Her sisters. They were her reason for being here. Ambrosia’s face fell, and her smile disappeared.

Captain Barsala saw. “What’s wrong? Finally remember you’ll never have this much wealth?”

Ambrosia shook her head and put the bottle back, securing it once more. “No. I was just thinking who I’d share it with, if it was mine. My sisters were at the top of that list. Despite her lack of manners, Madeira meant well when she brought me here, and I wouldn’t be able to say I had any manners of my own if I wasted any more of your time. Please, Captain, tell me anything you might know about my sister, and I’ll let you get back to your business straight away. I’m sure the Alar name is meaningless, especially to someone of your standing, but she has an unforgettable face.”

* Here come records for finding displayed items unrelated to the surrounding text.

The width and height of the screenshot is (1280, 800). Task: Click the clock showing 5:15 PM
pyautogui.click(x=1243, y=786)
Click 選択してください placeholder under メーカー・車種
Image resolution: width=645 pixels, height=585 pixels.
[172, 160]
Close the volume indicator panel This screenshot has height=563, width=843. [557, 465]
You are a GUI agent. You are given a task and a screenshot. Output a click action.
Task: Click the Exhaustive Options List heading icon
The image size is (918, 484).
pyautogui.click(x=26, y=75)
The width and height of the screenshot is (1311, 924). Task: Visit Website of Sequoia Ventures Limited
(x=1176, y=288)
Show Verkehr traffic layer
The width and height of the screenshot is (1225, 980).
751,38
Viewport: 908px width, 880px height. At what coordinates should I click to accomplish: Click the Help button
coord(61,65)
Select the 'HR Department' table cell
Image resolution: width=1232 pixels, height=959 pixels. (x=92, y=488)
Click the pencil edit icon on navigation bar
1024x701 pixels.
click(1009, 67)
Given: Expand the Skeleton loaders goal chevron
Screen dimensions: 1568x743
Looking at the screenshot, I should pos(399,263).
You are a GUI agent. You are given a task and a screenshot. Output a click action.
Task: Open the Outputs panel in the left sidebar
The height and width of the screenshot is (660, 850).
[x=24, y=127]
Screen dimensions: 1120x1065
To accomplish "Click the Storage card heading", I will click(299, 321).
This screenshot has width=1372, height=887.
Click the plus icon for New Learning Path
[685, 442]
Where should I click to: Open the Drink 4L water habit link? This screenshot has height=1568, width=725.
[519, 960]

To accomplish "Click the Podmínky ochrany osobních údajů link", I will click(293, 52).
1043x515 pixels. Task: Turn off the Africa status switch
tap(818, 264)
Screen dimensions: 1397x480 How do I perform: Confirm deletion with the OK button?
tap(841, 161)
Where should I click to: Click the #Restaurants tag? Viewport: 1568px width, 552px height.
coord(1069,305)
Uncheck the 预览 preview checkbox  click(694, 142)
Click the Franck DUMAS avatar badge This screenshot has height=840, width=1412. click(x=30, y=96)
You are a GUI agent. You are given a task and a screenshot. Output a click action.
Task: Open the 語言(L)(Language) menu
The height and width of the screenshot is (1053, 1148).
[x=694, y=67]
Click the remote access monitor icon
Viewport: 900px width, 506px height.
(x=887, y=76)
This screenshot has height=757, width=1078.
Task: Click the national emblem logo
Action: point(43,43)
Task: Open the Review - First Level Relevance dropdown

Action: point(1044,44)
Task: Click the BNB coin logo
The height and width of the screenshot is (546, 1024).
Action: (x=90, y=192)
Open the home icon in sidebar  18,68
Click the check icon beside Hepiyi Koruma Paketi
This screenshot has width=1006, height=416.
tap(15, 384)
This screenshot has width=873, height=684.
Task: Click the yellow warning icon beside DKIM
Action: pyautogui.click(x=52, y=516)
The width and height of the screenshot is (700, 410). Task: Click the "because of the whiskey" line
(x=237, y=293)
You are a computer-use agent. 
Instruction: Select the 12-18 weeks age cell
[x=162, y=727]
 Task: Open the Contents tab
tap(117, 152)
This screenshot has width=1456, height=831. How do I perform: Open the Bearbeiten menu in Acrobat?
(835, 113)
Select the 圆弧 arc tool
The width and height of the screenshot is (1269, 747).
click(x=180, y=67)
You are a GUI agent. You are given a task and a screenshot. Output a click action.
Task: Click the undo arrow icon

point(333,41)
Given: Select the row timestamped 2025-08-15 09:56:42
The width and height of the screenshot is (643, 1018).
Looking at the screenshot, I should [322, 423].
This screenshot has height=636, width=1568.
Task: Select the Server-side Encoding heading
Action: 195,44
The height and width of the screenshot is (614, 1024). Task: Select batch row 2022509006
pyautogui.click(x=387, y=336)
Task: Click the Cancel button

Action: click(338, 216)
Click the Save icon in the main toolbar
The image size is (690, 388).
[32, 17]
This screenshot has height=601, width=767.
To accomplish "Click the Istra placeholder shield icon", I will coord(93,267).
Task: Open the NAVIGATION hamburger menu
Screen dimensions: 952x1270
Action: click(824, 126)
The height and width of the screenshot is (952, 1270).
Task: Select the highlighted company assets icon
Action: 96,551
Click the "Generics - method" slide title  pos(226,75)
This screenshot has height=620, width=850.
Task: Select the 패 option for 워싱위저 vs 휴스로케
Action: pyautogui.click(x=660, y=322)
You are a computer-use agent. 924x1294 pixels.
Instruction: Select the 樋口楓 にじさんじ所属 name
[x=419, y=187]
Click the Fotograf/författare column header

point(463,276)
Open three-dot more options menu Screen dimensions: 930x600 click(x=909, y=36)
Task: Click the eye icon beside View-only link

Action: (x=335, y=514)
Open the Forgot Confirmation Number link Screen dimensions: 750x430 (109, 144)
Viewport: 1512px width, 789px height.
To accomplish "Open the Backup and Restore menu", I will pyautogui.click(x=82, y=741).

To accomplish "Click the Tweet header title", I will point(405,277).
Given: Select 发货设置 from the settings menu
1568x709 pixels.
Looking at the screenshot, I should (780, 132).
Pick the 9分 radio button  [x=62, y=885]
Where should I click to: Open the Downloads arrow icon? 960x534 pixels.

Since Tessa had disappeared, Ambrosia had been carrying a picture her sisters had had painted of the three of them. She remembered that day well. By the end of it, having held a smile for the full day, smiling no longer felt natural. Setting the painting on the table in front of Barsala, she spun it toward him and tapped above the woman in the middle. “Tessa’s the dark-haired beauty in the middle. She disappeared late last season.”

The painting was a good likeness. Barsala was sure to recognize Tessa’s face if he had ever seen her before.